Después le pedí perdón y le prometí que no volvería a descorazonarme. A petición suya, la dejé hacer la guardia hasta medianoche —eran las nueve entonces—, pero antes de acostarme la envolví en mantas y la cubrí con el impermeable. Sin embargo, no pude dormir más que a pequeños intervalos. El bote saltaba y se hundía al caer desde lo alto de las olas, y las oía precipitarse, salpicando continuamente el interior del barco. Y, con todo, no podía llamarse mala aquella noche, pensaba yo, comparada con las que había pasado a bordo del Ghost, y con las que tal vez nos esperaban en aquella cáscara de huevo. Su tablazón tendría un espesor de tres cuartos de pulgada, así que entre nosotros y el fondo del mar no mediaba sino una pulgada de madera.

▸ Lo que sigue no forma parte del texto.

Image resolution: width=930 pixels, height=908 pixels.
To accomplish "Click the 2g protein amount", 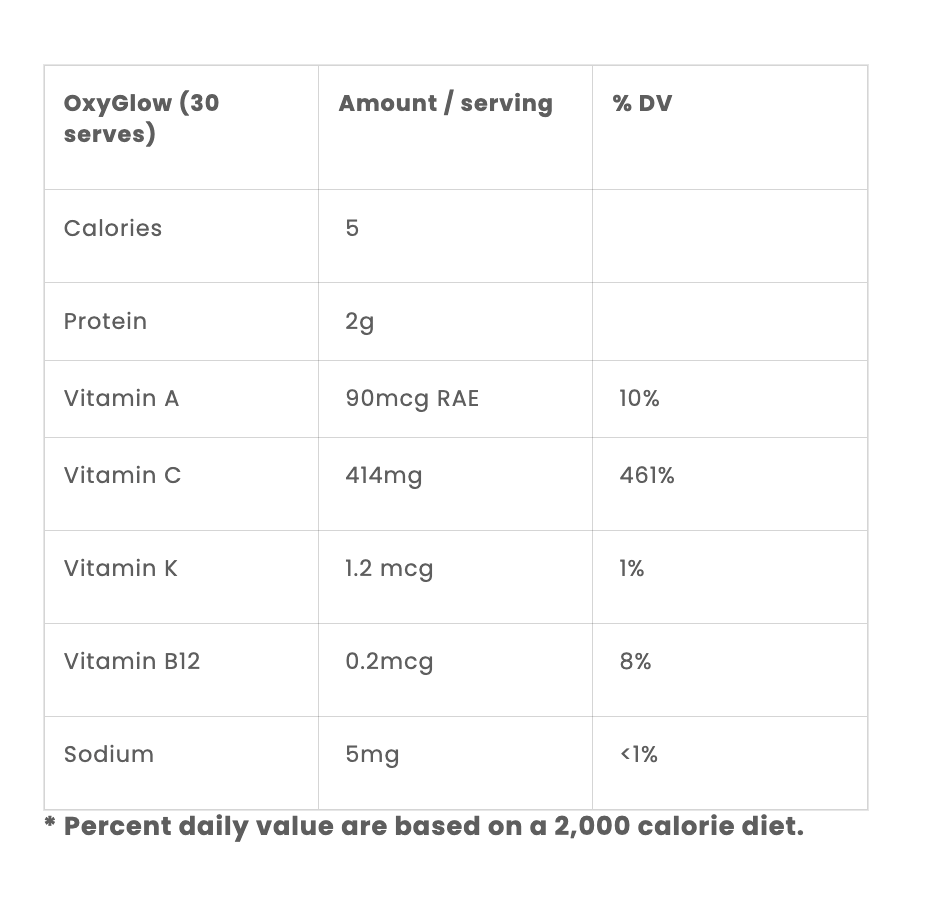I will [x=359, y=323].
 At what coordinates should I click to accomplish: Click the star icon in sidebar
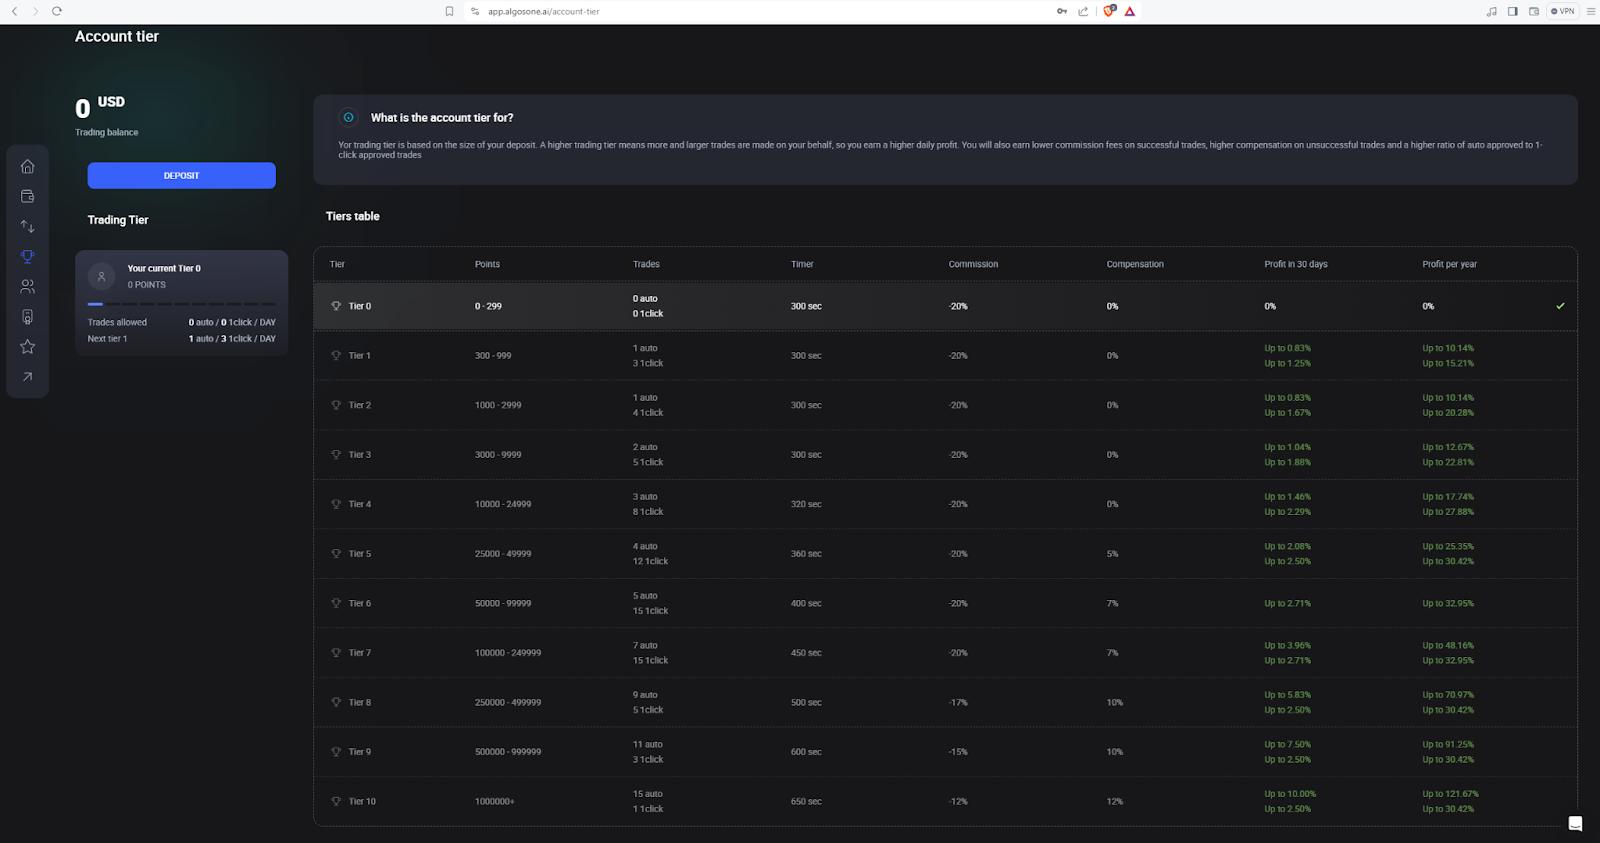pos(27,347)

Y no obstante, aseguro y aseguraré siempre que no tenía miedo. La muerte que Wolf Larsen y Thomas Mugridge me habían hecho temer ya no me asustaba. Al cruzarse Maud Brewster en mi vida, parecía haberla transformado. Después de todo, creo que es mejor amar que ser amado, puesto que introduce en la vida algo tan valioso que nos permite afrontar la muerte sin repugnancia. Me olvidé de mi propia vida por el amor de otra vida; y a pesar de ello, tal es la paradoja, nunca había deseado vivir tanto como ahora en que daba tan poco valor a mi propia vida. Nunca había tenido tantas razones para vivir como entonces, fue mi último pensamiento; y después, hasta que me dormí, contentéme tratando de penetrar la oscuridad hacia el lugar en que sabía se hallaba Maud, acurrucada en la popa, atenta al movimiento de las olas y pronta a llamarme en el primer instante de duda.

CAPITULO XXVIII

No creo necesario extenderme en el relato de nuestros sufrimientos durante los días que fuimos llevados de acá para allá a través del océano. Veinticuatro horas seguidas el viento sopló violentamente del Noroeste, luego se encalmó, y a medianoche se levantó de nuevo, pero del Sudoeste. Lo teníamos de cara, por lo que recogí el áncora de resistencia, coloqué la vela y volvimos a avanzar en dirección Sudsudeste. El viento no permitía seguir más que este rumbo o el Oesnorueste, pero los aires cálidos del Sur avivaron mi deseo de un mar más templado e influyeron en mi decisión.

Era medianoche, lo recuerdo bien, y la más oscura que he pasado en el mar, y durante tres horas, el viento que continuaba soplando del Sudoeste, se levantó furioso. obligándome otra vez a fijar el áncora de resistencia.